When the cases in volume 283 were decided the Court comprised the following nine members:

| Portrait | Justice | Office | Home State | Succeeded | Date confirmed by the Senate (Vote) | Tenure on Supreme Court |
|---|---|---|---|---|---|---|
|  | Charles Evans Hughes | Chief Justice | New York | William Howard Taft | February 13, 1930 (52–26) | February 24, 1930 – June 30, 1941 (Retired) |
|  | Oliver Wendell Holmes Jr. | Associate Justice | Massachusetts | Horace Gray | December 4, 1902 (Acclamation) | December 8, 1902 – January 12, 1932 (Retired) |
|  | Willis Van Devanter | Associate Justice | Wyoming | Edward Douglass White (as Associate Justice) | December 15, 1910 (Acclamation) | January 3, 1911 – June 2, 1937 (Retired) |
|  | James Clark McReynolds | Associate Justice | Tennessee | Horace Harmon Lurton | August 29, 1914 (44–6) | October 12, 1914 – January 31, 1941 (Retired) |
|  | Louis Brandeis | Associate Justice | Massachusetts | Joseph Rucker Lamar | June 1, 1916 (47–22) | June 5, 1916 – February 13, 1939 (Retired) |
|  | George Sutherland | Associate Justice | Utah | John Hessin Clarke | September 5, 1922 (Acclamation) | October 2, 1922 – January 17, 1938 (Retired) |
|  | Pierce Butler | Associate Justice | Minnesota | William R. Day | December 21, 1922 (61–8) | January 2, 1923 – November 16, 1939 (Died) |
|  | Harlan F. Stone | Associate Justice | New York | Joseph McKenna | February 5, 1925 (71–6) | March 2, 1925 – July 2, 1941 (Continued as chief justice) |
|  | Owen Roberts | Associate Justice | Pennsylvania | Edward Terry Sanford | May 20, 1930 (Acclamation) | June 2, 1930 – July 31, 1945 (Resigned) |

==Notable Cases in 283 U.S.==
===Stromberg v. California===
Stromberg v. California, 283 U.S. 359 (1931), is a landmark decision of the Supreme Court in which the Court held that a California statute banning red flags was unconstitutional because it violated the First and Fourteenth Amendments to the United States Constitution. In the case, Yetta Stromberg was convicted for displaying a red flag daily in the youth camp for children at which she worked, and was charged under the California law. Chief Justice Charles Evans Hughes wrote for the seven-justice majority that the California statute was unconstitutional, and therefore Stromberg's conviction could not stand. This decision is considered a landmark in the history of First Amendment constitutional law, as it was one of the first cases in which the Court extended the Fourteenth Amendment to include a protection of the substance of the First Amendment, in this case symbolic speech or "expressive conduct", from state infringement.

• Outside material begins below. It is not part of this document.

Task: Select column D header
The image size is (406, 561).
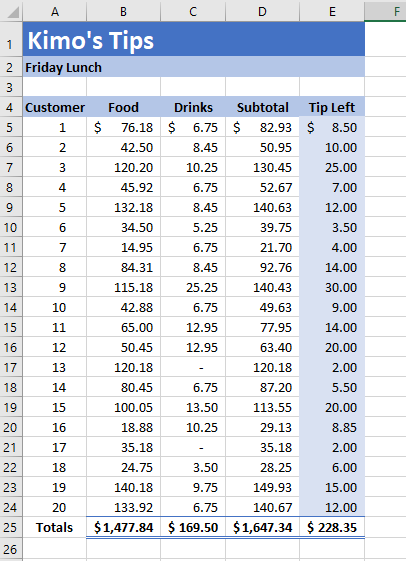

===Near v. Minnesota ex rel. Olson===
Near v. Minnesota ex rel. Olson, 283 U.S. 697 (1931), is a landmark decision of the Supreme Court under which prior restraint on publication was found to violate freedom of the press as protected under the First Amendment. This principle was applied to free speech generally in later jurisprudence. The Court ruled that a Minnesota law that targeted publishers of "malicious" or "scandalous" newspapers violated the First Amendment to the United States Constitution (as applied through the Fourteenth Amendment). Legal scholar and columnist Anthony Lewis called Near the Court's "first great press case". It was later a key precedent in New York Times Co. v. United States (1971), in which the Court ruled against the Nixon administration's attempt to enjoin publication of the Pentagon Papers.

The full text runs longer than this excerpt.